El hierro candente que debemos aprovechar si queremos preservar el sistema empresarial y el libre mercado es, por tanto, el poder de los sindicatos sobre los salarios. A menos que los salarios, y en particular los salarios relativos en las distintas industrias, vuelvan a estar sujetos a las fuerzas del mercado y se vuelvan verdaderamente flexibles, en particular los grupos tanto hacia abajo como hacia arriba, no hay posibilidad de una política no inflacionista. Una consideración muy simple muestra que, si no se permite que baje ningún salario, todos los cambios en los salarios relativos que sean necesarios deben ser provocados por todos los salarios, excepto los que tienden a bajar relativamente más, que deben ser ajustados al alza. Esto significa que prácticamente todos los salarios monetarios deben aumentar si se quiere que se produzca algún cambio en la estructura salarial. Sin embargo, un sindicato que concede una reducción de los salarios de sus miembros parece hoy en día imposible. Por supuesto, nadie se beneficia de esta situación, ya que el aumento de los salarios monetarios debe compensarse con una depreciación del valor del dinero si no se quiere causar desempleo. Sin embargo, parece una necesidad intrínseca de esa determinación de los salarios mediante la negociación colectiva por parte de los sindicatos industriales o artesanales, además de una política de pleno empleo.

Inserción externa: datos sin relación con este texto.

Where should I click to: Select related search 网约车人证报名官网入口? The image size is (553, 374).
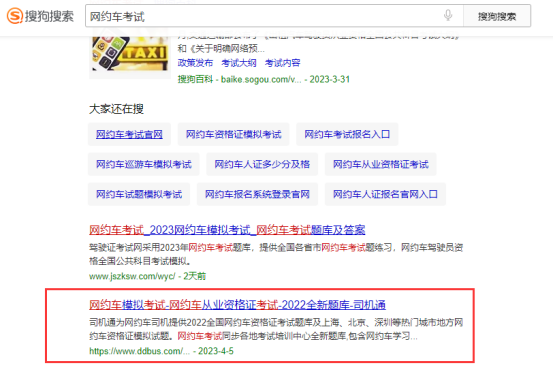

Creo que mientras no se resuelva esta cuestión fundamental, es poco lo que cabe esperar de una mejora de la maquinaria de control monetario. Pero esto no significa que los acuerdos existentes sean satisfactorios. Han sido diseñados precisamente para facilitar el ceder a las necesidades determinadas por el problema salarial, es decir, para que cada país pueda inflarse más fácilmente. El patrón oro ha sido destruido principalmente porque era un obstáculo para la inflación. Cuando en 1931, pocos días después de la suspensión del patrón oro en Gran Bretaña, Lord Keynes escribió en un periódico londinense que «hay pocos ingleses que no se regocijan por la ruptura de nuestras cadenas de oro», y quince años más tarde pudieron asegurarnos que los acuerdos de Bretton Woods eran «lo opuesto al patrón oro», todo esto iba en contra de la característica misma del patrón oro por la que hacía imposible cualquier política inflacionaria prolongada de un país. Y aunque no estoy seguro de que el patrón oro sea el mejor acuerdo concebible para ese propósito, ha sido el único que ha tenido bastante éxito en hacerlo. Probablemente tiene muchos defectos, pero la razón por la que ha sido destruida no era una de ellas; y lo que se ha puesto en su lugar no es ninguna mejora. Si, como he oído recientemente explicarlo por uno de los miembros del grupo original de Bretton Woods, su objetivo era colocar la carga del ajuste de los equilibrios internacionales exclusivamente en los países con superávit, me parece que el resultado de ello debe ser la continuación de la inflación internacional. Pero sólo lo menciono en conclusión para demostrar que si queremos evitar que continúe la inflación mundial, necesitamos también un sistema monetario internacional diferente. Sin embargo, el momento en que podamos pensar en ello de forma rentable será sólo después de que los países líderes hayan resuelto sus problemas internos. Hasta entonces, es probable que tengamos que contentarnos con cambios improvisados, y me parece que en estos momentos, y mientras sigan existiendo las dificultades fundamentales que he considerado, no hay ninguna posibilidad de resolver el problema de la inflación internacional restaurando un patrón oro internacional, incluso si se tratara de una política práctica. El problema central que debe ser resuelto antes de que podamos esperar un orden monetario satisfactorio es el problema de la determinación de los salarios.


Fuente.

1.[Véase la crítica del profesor Hayek a Sir John Hicks en su artículo, «Three Elucidations of the Ricardo Effect»Journal of Political Economy (marzo-abril de 1969): 274-ed.].